Ignoro cómo son y se expresan los políticos en su vida privada, pero cuando hablan en público imagino que están interpretando un papel. Esto responde al guion férreo que les imponen sus asesores o quizá poseen un margen para la improvisación. No logro interesarme o creerme casi nada de lo que dicen, pero me aburro o me sonrojo de igual manera con la interpretación que realizan en escena. Con sus voces, su tono, su gestualidad. Son actores y actrices mediocres, huecos o cochambrosos. Hay excepciones, por supuesto. En España existió un actor buenísimo, con magnetismo y autoridad, capaz de asegurar según sus conveniencias una cosa y la contraria al poco tiempo. Se llama Felipe González. Nunca le voté (como al resto de su gremio), pero los maestros de la oratoria, de las escuelas de interpretación, de la manipulación de masas, le reconocerían como un superdotado.
Los dones para imantar o convencer al público desde las tribunas institucionales, televisiones y radios de los ministros y ministras (perdón, me olvidaba de las ministres) son inexistentes. Lo que narran es banal, mentiroso o ininteligible, pero la forma de hacerlo es aún peor. Solo encuentro cierto poderío expresivo y presencial en Yolanda Díaz y en Ábalos. Ella va de racional, suave y dialogante, aunque al parecer sea una diabla roja, y él de señor recio y templado. Lo hacen bien.

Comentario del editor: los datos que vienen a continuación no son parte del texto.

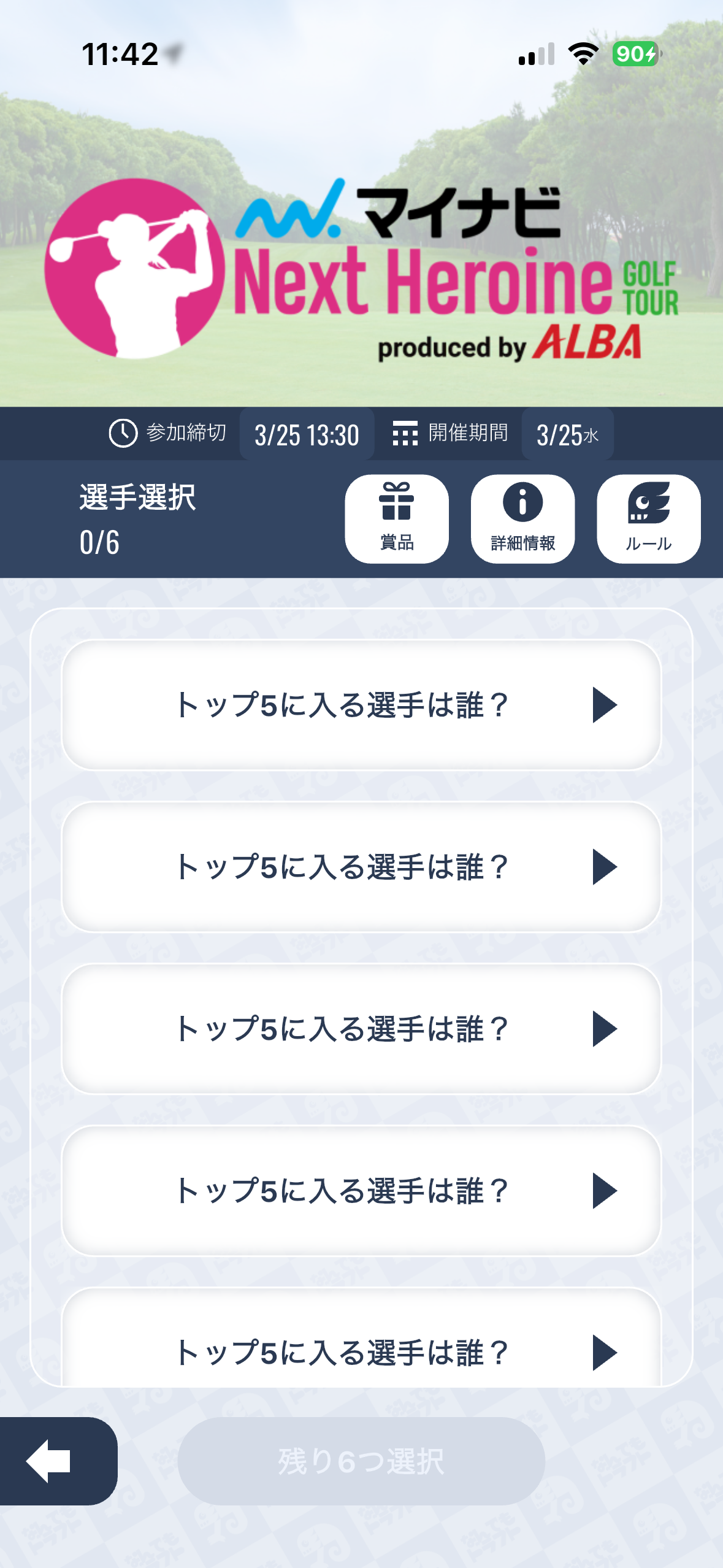723x1568 pixels.
Task: Open the 賞品 prizes button
Action: pos(397,518)
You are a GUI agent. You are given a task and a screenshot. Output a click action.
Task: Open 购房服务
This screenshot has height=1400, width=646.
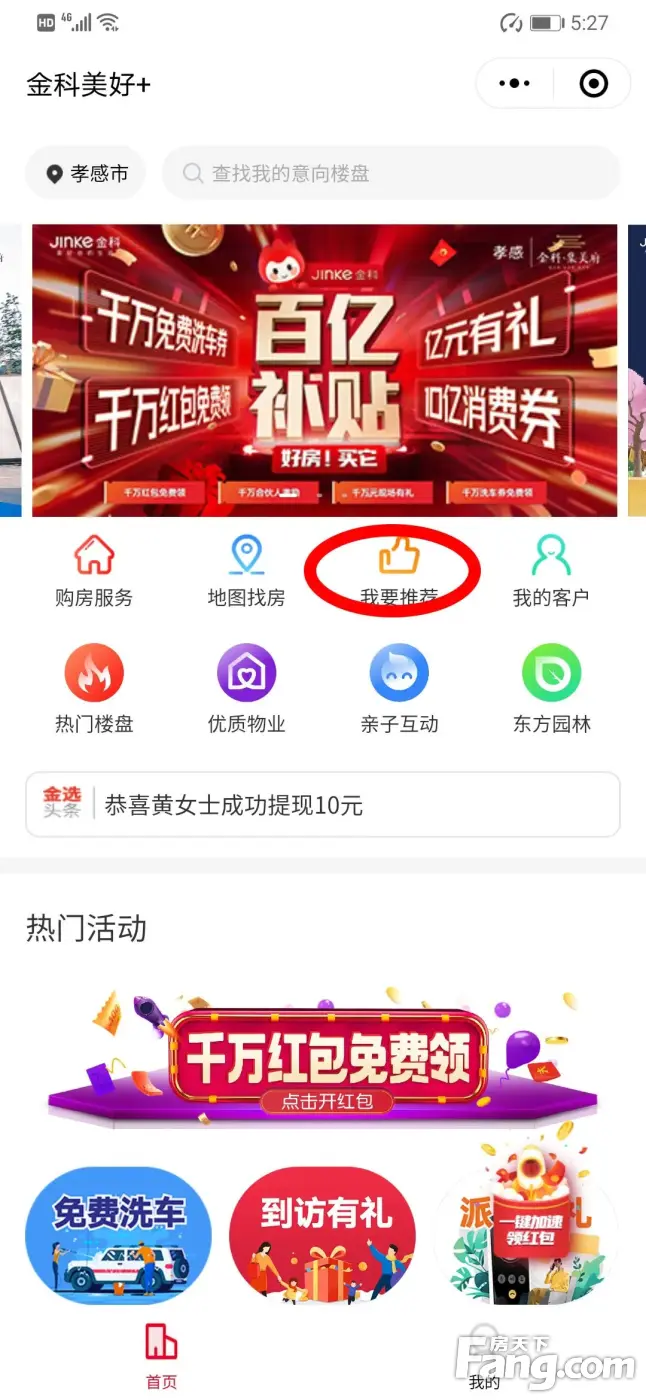coord(94,571)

Son mortalmente tediosos los políticos independentistas. Me divierto únicamente con las pasadas dialécticas del boxeador Rufián. Me resultan tan previsibles como carentes de la mínima gracia los patriotas peperos y sus ardientes colegas de Vox. Aunque reconozco la originalidad de Ayuso. Y debido a mi amor a la estética echaré de menos a la hermosa Arrimadas. Ya sé que repetía sus certidumbres varias veces. Me inspira piedad, tan solita ella en el naufragado barco, con su gente pillando a toda leche un transatlántico que les garantice el sueldo y unas migajas de poder.